Fragmento del texto:

La cárcel está entre árboles enormes y coches estacionados a lo alto de una colina escondida entre bosque y neblina. De no ser porque Gabe ya había estado una vez ahí, tal vez no la hubiéramos encontrado.
“¿Estás segura que te quedas aquí?”, me pregunta. Porque, después de encontrar puntos de comparación entre nuestras tierras e identificarnos como humanos igual de perdidos, igual de tristes, igual de lejos de estar tranquilos, Gabe se ha vuelto un poco protector.
“Segura”.
“Si quieres paso por ti mañana”.
Después de bajar mi maletita de ruedas y cerrar la puerta corrediza en un apuro, regresa a la camioneta gris. Al cobijo de los sorbidos rosas de Miss Rita. Me deja sola. Más sola lo que estaba antes de subirme a la Voyager. Me deja en el estacionamiento de una cárcel en el bosque con una tarjeta amarilla en la mano que lee Jiffy Cab.
Enfrente de mí hay una doble barda alambrada que resguarda un complejo de dos edificios que encierra a personas de todo el mundo: mexicanos, haitianos, jamaiquinos, iraquíes, camboyanos. Adentro voy a conocer a un hombre que huyó de Haití y viajó por todo el continente americano buscando cobijo. También voy a conocer a un iraquí que traicionó a su gobierno durante la guerra del desierto en los años noventa a cambio de papeles migratorios para estar en Estados Unidos. Voy a hablar con ellos y escuchar sus historias, detalles inconexos que avientan como confeti, anécdotas nuevas y viejas que me extienden como ofrendas.

Material proporcionado:
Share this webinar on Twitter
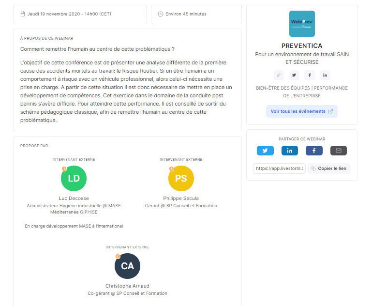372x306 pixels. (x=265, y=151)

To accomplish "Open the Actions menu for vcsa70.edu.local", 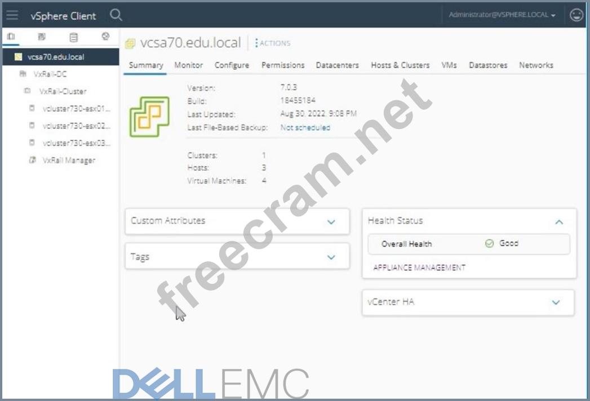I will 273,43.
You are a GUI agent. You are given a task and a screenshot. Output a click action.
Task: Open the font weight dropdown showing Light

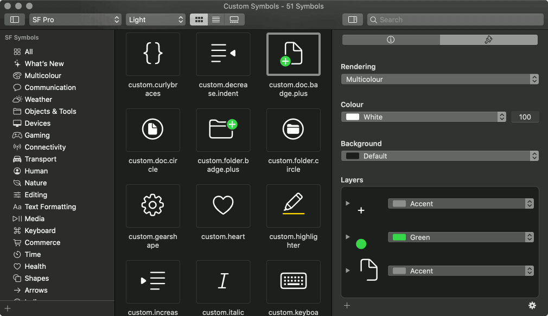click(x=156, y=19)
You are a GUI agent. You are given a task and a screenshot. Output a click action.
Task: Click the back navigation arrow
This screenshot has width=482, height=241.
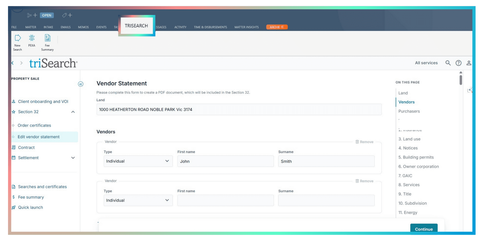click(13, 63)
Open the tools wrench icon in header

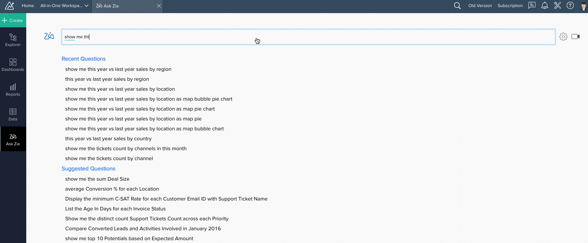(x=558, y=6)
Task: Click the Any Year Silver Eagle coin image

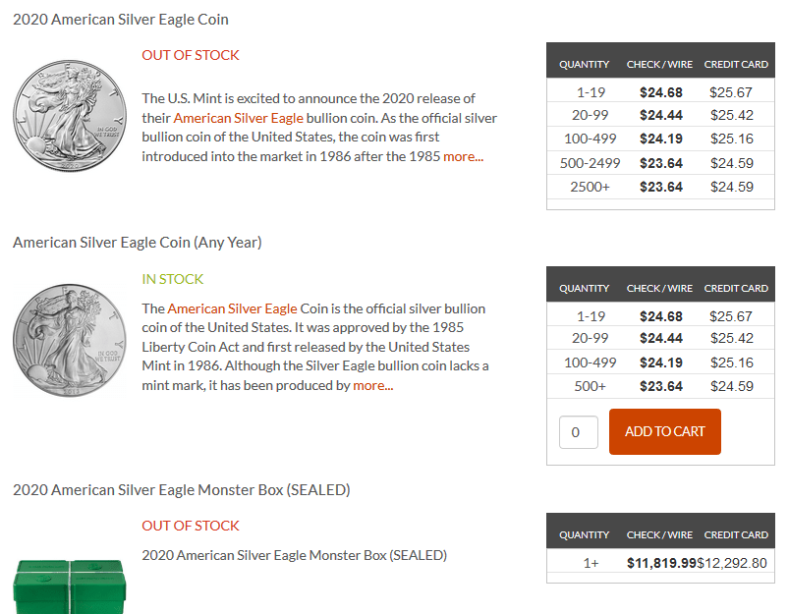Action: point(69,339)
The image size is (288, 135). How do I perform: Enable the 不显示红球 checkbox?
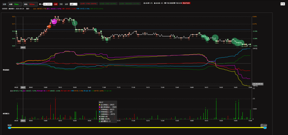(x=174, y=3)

--

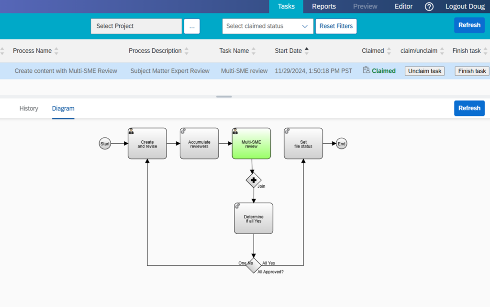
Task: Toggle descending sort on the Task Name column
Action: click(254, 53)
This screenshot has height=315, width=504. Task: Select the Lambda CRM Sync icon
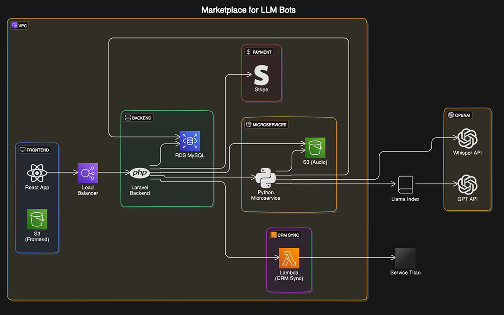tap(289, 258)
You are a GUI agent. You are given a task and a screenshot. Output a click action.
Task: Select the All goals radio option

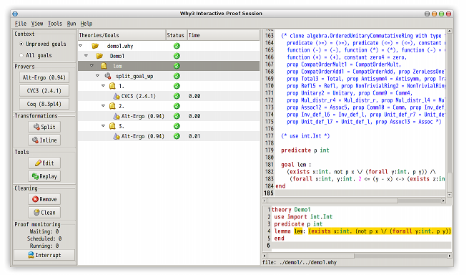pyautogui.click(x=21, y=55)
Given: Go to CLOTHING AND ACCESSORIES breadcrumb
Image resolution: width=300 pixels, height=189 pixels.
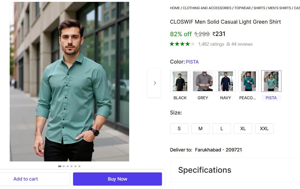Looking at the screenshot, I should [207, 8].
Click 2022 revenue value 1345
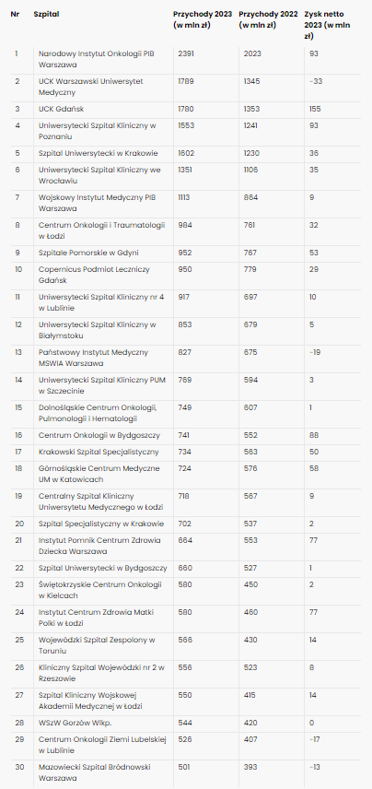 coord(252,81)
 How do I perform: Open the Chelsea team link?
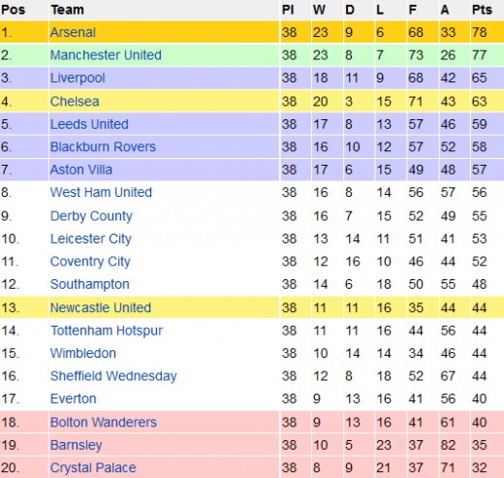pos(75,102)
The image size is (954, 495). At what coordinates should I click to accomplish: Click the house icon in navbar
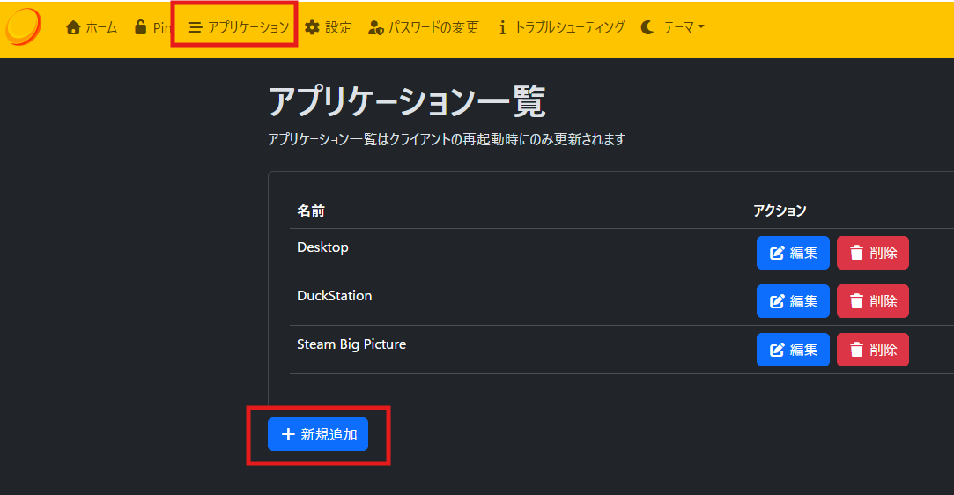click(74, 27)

--

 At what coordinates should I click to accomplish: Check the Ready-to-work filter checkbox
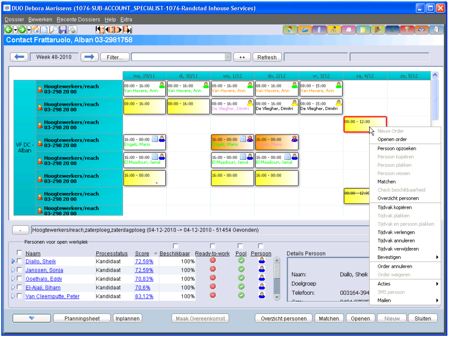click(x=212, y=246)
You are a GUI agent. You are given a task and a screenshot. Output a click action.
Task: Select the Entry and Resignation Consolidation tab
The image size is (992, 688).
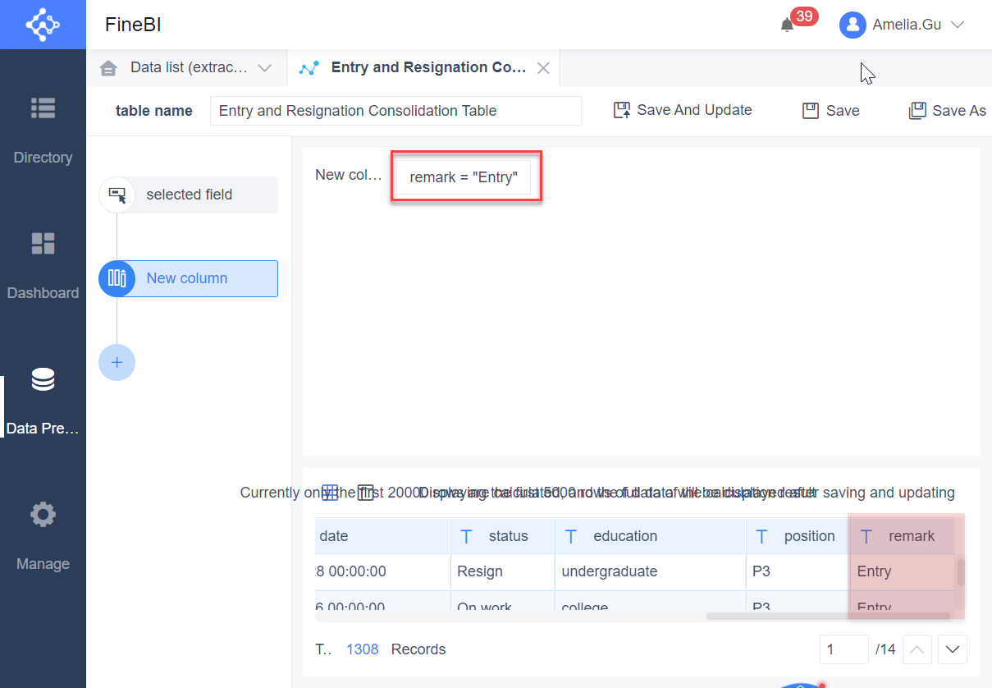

Serie de ejercicios:
[1] Transcribe, por favor, del fragmento sobre la cárcel en el bosque el pasaje que empieza con las palabras "La cárcel está" y termina con "la hubiéramos encontrado.".
[2] Retoma el fragmento sobre la cárcel en el bosque y continúalo a partir de su última oración.
Las filas provienen de otra fuente.

Respuestas:
[1]
La cárcel está entre árboles enormes y coches estacionados a lo alto de una colina escondida entre bosque y neblina. De no ser porque Gabe ya había estado una vez ahí, tal vez no la hubiéramos encontrado.

[2]
Voy a conocer a dos hombres, uno de medio oriente y otro del caribe, ansiosos, con piernas temblorosas. Manos en puños. Sentados. Voy a conocer a dos detenidos, uno alto, blanco, narigón, cano, enojado y barbón, y otro pequeño pequeñísimo, menudo, negro, asustado y lampiño. Voy a conocer lo que quedaba de esos hombres, porque esos hombres ya no serán hombres, sino los restos de los hombres que han sido. Será una especie de rompecabezas a tercera dimensión reconstruido sólo para este encuentro que me daría la sensación de que, una vez que yo me fuera, ellos se volverían a desintegrar en miles de piececitas. En cuanto diera media vuelta, no habría testigo para verlos derrumbarse como se desploma un dominó. De la punta de la cabeza a los dedos del pie… como una cascada de cachitos de hombre.
Pero esto todavía no lo sé. Estoy parada en el estacionamiento del centro de detención con mi maleta y una tarjeta con el número del taxi en la otra. Enfrente de mí hay una doble barda alambrada que resguarda un complejo de dos edificios que encierra a personas de todo el mundo: mexicanos, haitianos, jamaiquinos, iraquíes, camboyanos.
Todos en jaulas de concreto administradas por contratistas privados que generan sus millones en la tierra del capitalismo rapaz, a costa de la libertad de aquellos que han osado aspirar al sueño americano cuando Estados Unidos está empezando a olvidar que otros migrantes, en otra época, de otro color de tez y huyendo de otras violencias, fundaron este país con su propia versión del sueño americano.